As time goes on, it seems inevitable that energy prices will continue to go up – from 2007 – 2015 they have gone up 10% per year, and unfortunately we expect this to continue!
You can read more about why the UK energy prices are likely to continue rising here, but put simply we lack the supply (i.e. power plants) to meet demand. If we had a particularly cold winter we would run out of gas and then we would be at the mercy of the Middle East, Russia and the US – not an enviable position at all!
Many people are therefore beginning to look at renewable energy as a means of reducing the impact of rising energy bills. If you can produce hot water from the sun, a heat pump or even a biomass boiler obviously that lowers your demand on drawing gas from the grid. Likewise solar panels on the roof or a wind turbine in the garden can produce electricity, lowering the amount of electricity you need to draw from the grid.

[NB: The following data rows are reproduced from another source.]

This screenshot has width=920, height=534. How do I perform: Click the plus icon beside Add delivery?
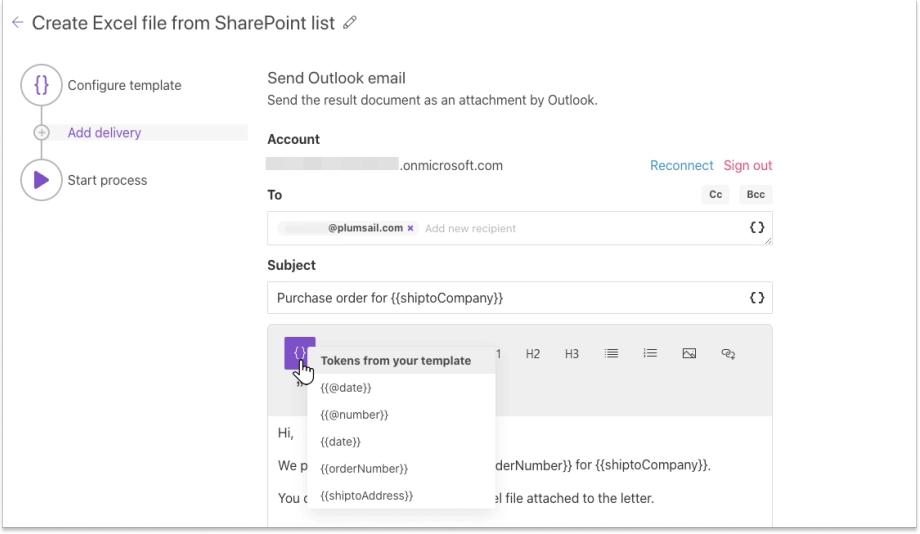pos(42,133)
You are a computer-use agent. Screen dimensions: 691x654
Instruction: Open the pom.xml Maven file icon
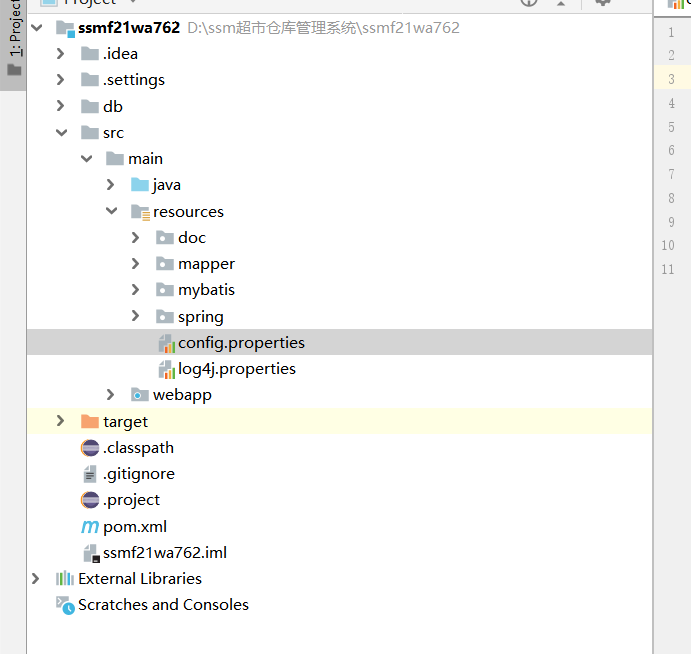click(90, 527)
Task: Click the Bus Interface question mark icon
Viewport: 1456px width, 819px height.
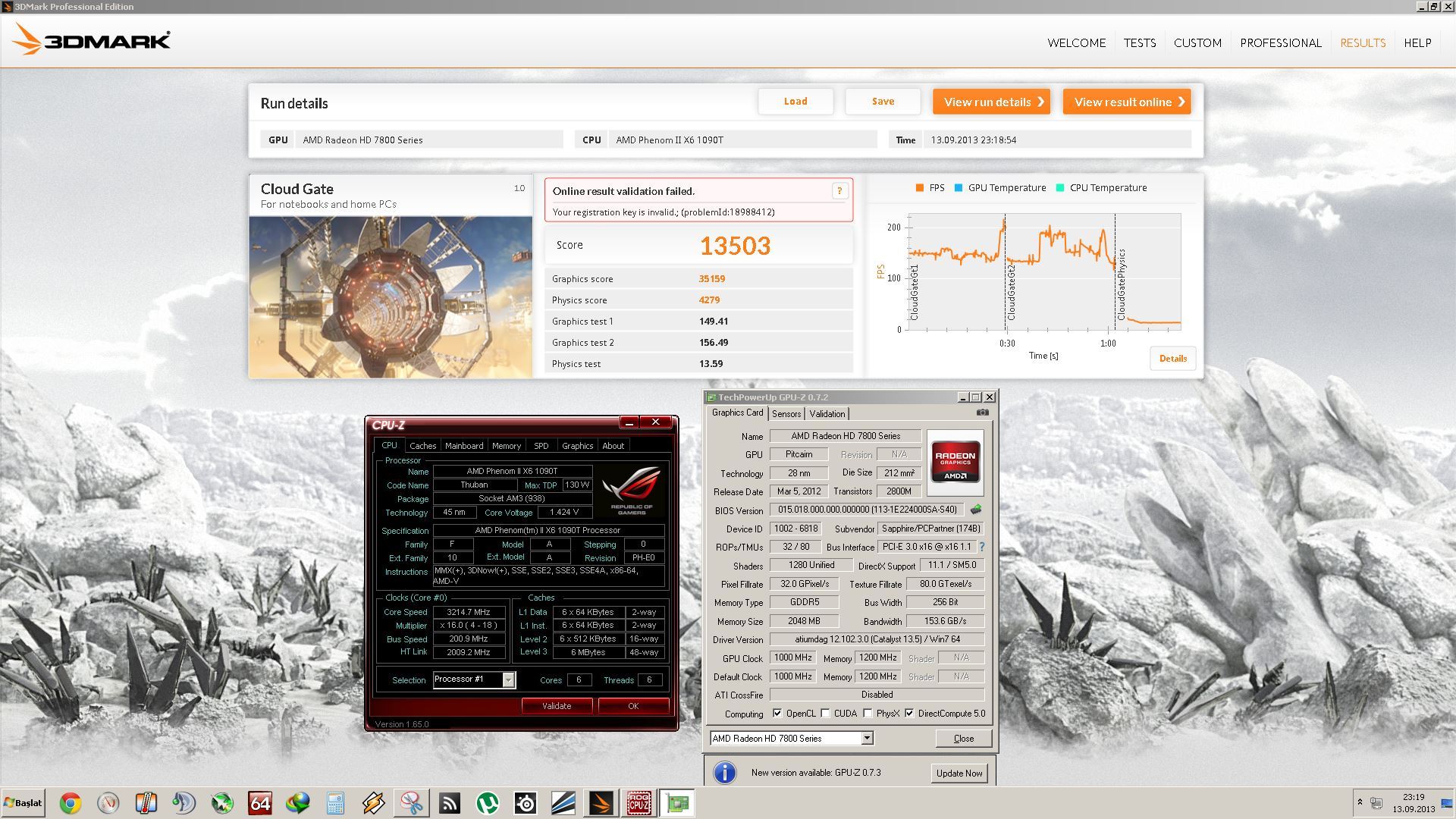Action: 982,547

Renewable heating or renewable electricity production?
The question we ask here is given the choice, should you invest in a new renewable heating system or a system that produces electricity?
Well first, lets take a look at the options for both – for a renewable heating system you can install a solar thermal system, a heat pump (air or ground) or a biomass boiler.
In terms of electricity production you are slightly more limited (at least as a viable solution to install at home!) to Solar PV panels, wind turbines or micro hydroelectric.
Obviously the technologies themselves might be the limiting factors, if you don’t have a roof you can’t get solar PV or solar thermal. Likewise if you don’t have access to a running water supply then Micro Hydroelectric is going to be a bit of a waste of time.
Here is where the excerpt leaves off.